Extract provided:
Brad Cooper: Water solutions adjusted EBITDA was $125.6 million in the first quarter versus $123.2 million in the prior first quarter. Physical water disposal volumes were 2.47 million barrels per day in the first quarter versus 2.46 million barrels per day in the prior first quarter. Total volumes we were paid to dispose of, which includes deficiency volumes, were 2.59 million barrels per day in the first quarter versus 2.49 million barrels per day in the prior first quarter.

Brad Cooper: So total volumes we were paid to dispose of were at 4%, first quarter of fiscal 25 over first quarter of fiscal 24. The team continues to find ways to keep operating expenses low in the face of rising costs.

Brad Cooper: Operating expenses and water solutions can be one or 24 cents compared to 25 cents for the same quarter one year ago. The LEX-2 water pipeline project, with an initial capacity of 200,000 barrels per day that is expandable to 500,000 barrels per day, is on schedule with an in-service date in October. Crudo Logistics' Adjusted EBITDA was $18.6 million in the first quarter of fiscal 25, versus $23.8 million in the prior year's first quarter.

Brad Cooper: Crude oil margins were lower, 1 Q over 1 Q, primarily due to lower volumes from production on acreage dedicated in the DJ basin. However, this was partially offset by higher tariff revenue on the Grand Mesa pipeline from signing up a new shipper during the open season that ended on January 5th, 2024, as well as higher quality differentials realized in the current quarter. Fiscal volumes on the Grand Mesa pipeline averaged approximately 63,000 barrels per day, compared to approximately 72,000 barrels per day for the same quarter in Fiscal 24.

Brad Cooper: Liquids Logistics' adjusted EBITDA was $11.5 million in the first quarter versus $4.7 million in the prior first quarter. Butane lending margins and volumes are stronger than our expectations for the quarter. This will set the butane business up for a nice fiscal 25. Product margins excluding derivatives for refined products were lower as the supply issues seen in certain markets in the prior year, resulting in higher margins, were resolved, and supply and demand were more in balance.

Brad Cooper: The first quarter is typically the low point of the EBITDA stream for the liquid segment, so it's nice to see a strong first quarter from this business. I would just like to summarize what you should think about our first quarter results before I turn it over to Mike. All three segments exceeded our expectations for the meeting. Lexitude Construction is on track and is expected to go into service as planned. We are managing our balance sheet during our butane and propane build season and during the build-out of the LEX II pipeline, which opportunistically reduced interest expense on the term loan B.

Brad Cooper: We are reaffirming our full-year guide of $665 million of EBITDA for the partnership and $550 to $560 million for water solutions. With that, I would now like to turn the call over to our CEO, Mike Krimble. Thanks, Brad. Good afternoon.

Exercise instructions:
1 – In the earnings call excerpt, what was Liquids Logistics' adjusted EBITDA in the first quarter?
2 – Rewrite the paragraph of the earnings call excerpt that begins "Water solutions adjusted EBITDA" as a brief bulleted list, keeping its figures.

Text and item location entries
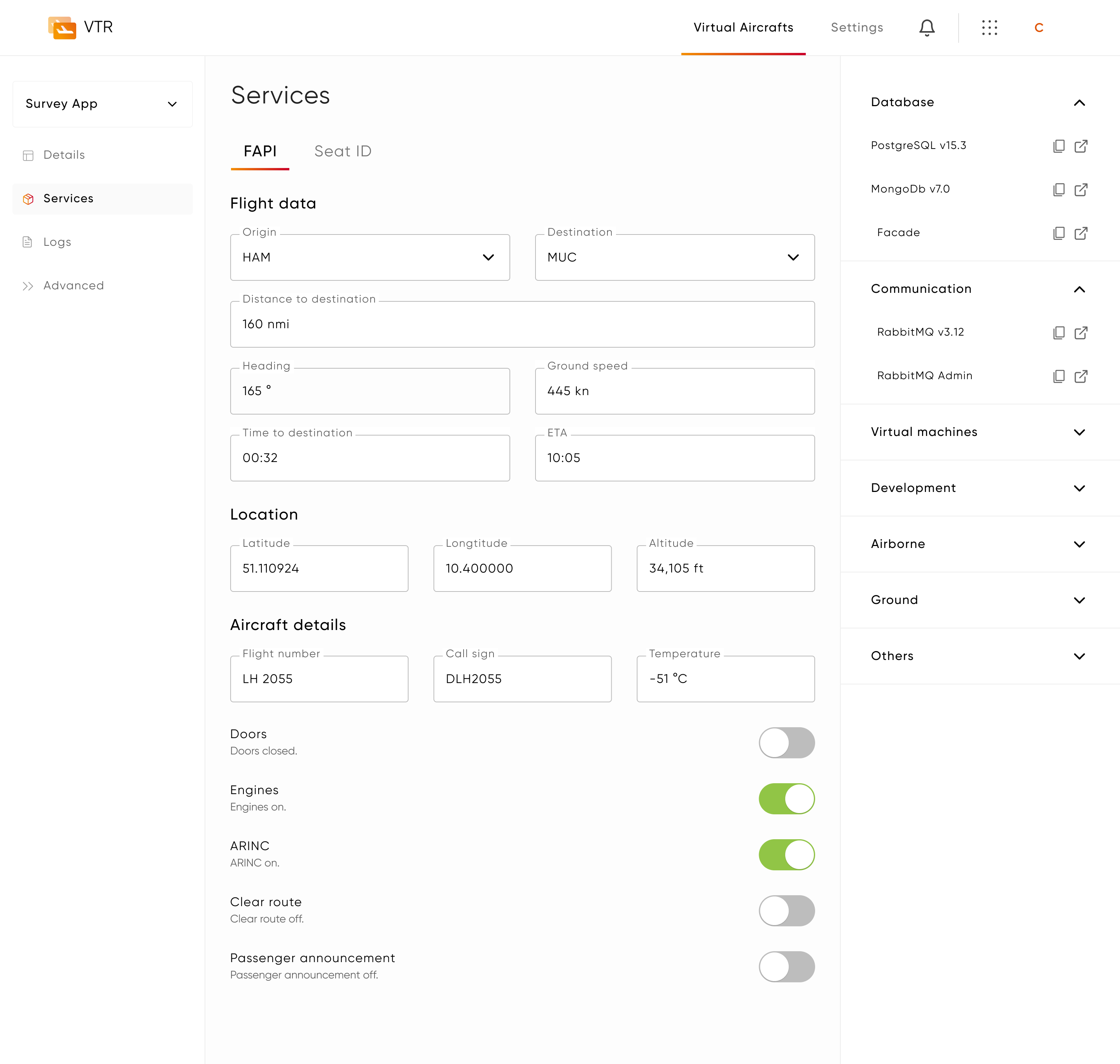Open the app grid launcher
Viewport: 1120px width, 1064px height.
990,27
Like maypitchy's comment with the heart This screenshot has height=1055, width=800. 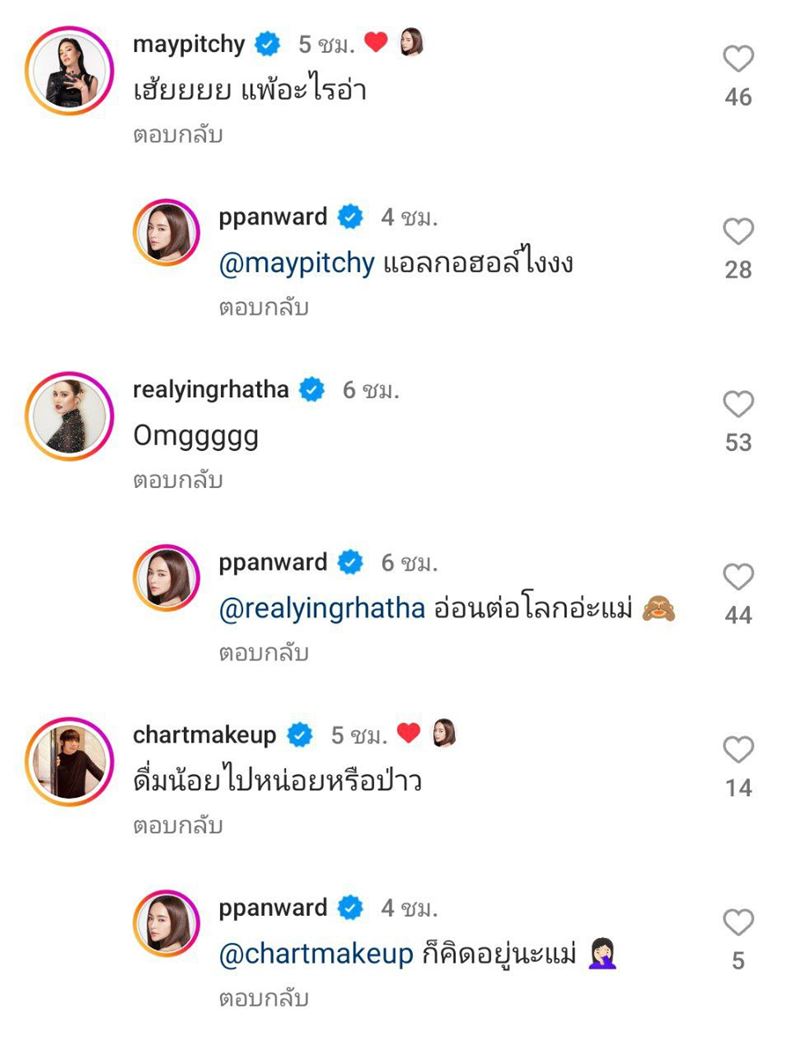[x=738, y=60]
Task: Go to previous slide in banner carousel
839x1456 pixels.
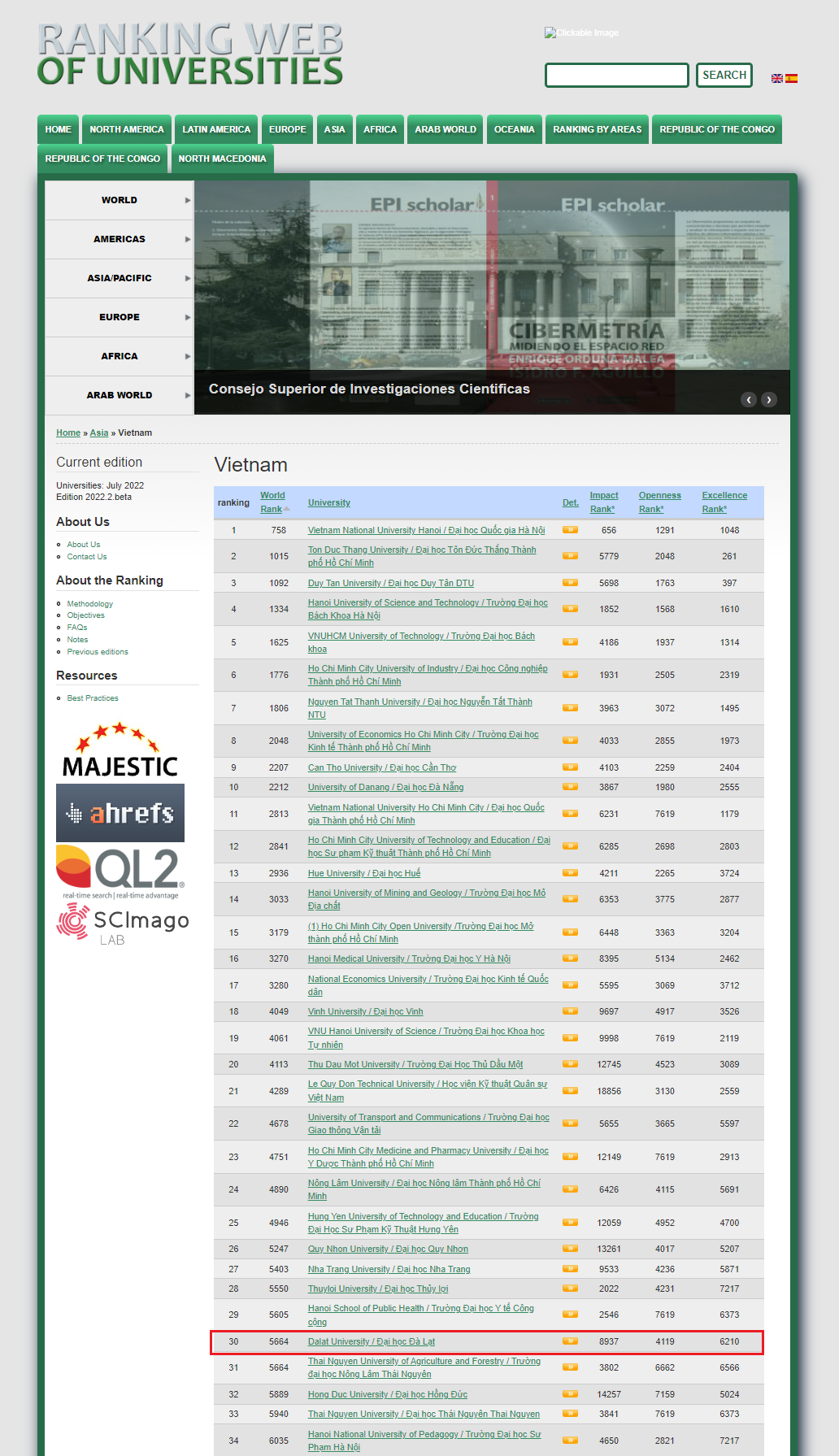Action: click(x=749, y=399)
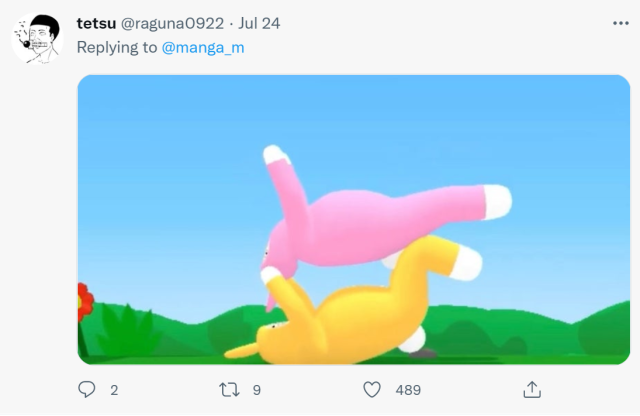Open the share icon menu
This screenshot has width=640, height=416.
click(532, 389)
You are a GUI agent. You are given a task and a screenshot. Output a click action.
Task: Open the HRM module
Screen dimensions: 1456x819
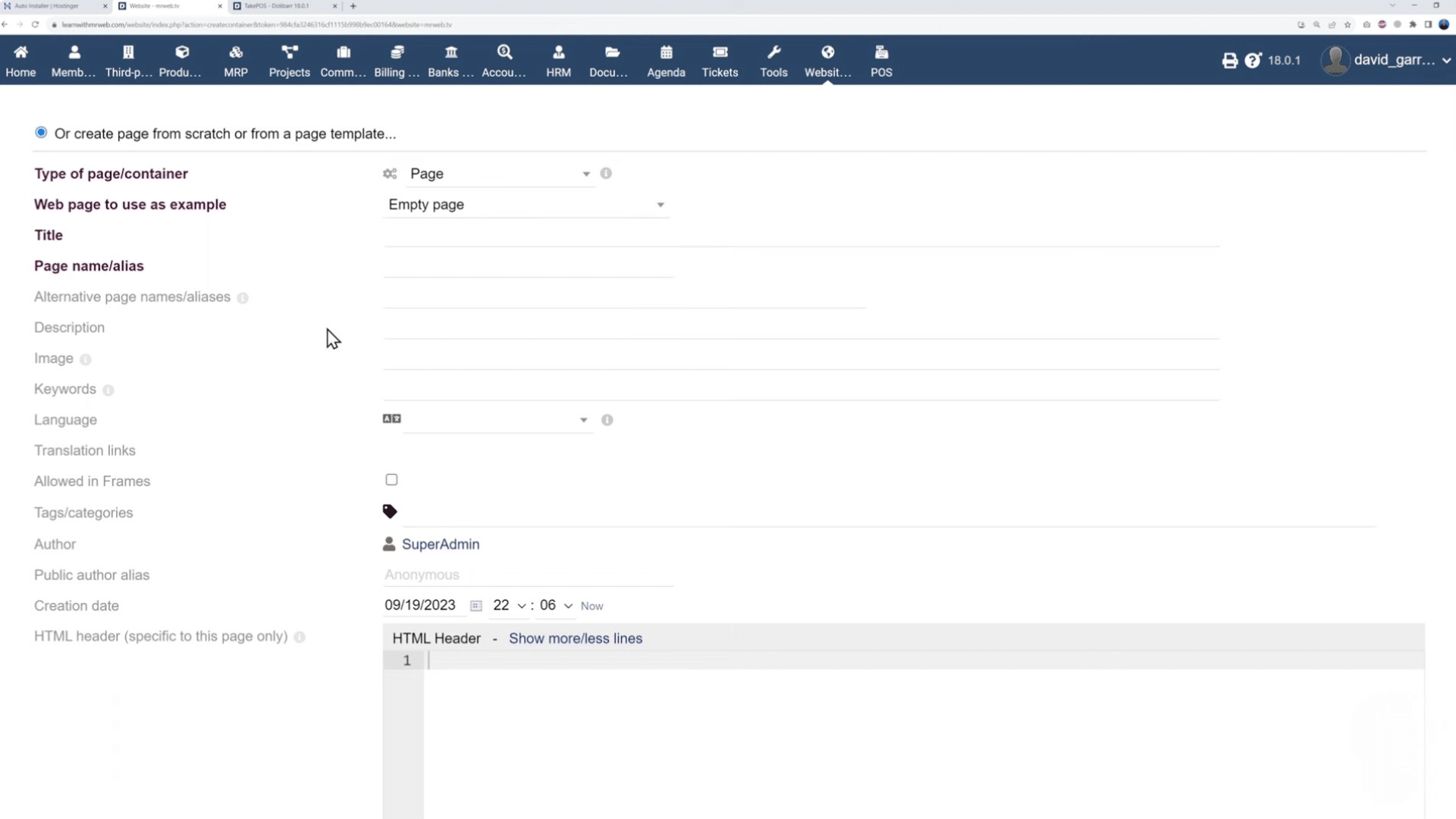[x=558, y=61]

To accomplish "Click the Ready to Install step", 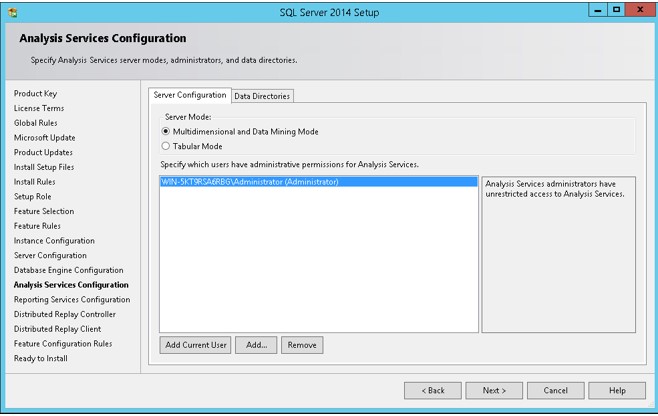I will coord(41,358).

Solutions to each task:
1 – $11.5 million, versus $4.7 million in the prior first quarter.

2 –
- Water solutions adjusted EBITDA: $125.6 million in the first quarter, versus $123.2 million in the prior first quarter
- Physical water disposal volumes: 2.47 million barrels per day, versus 2.46 million
- Total volumes paid to dispose of, including deficiency volumes: 2.59 million barrels per day, versus 2.49 million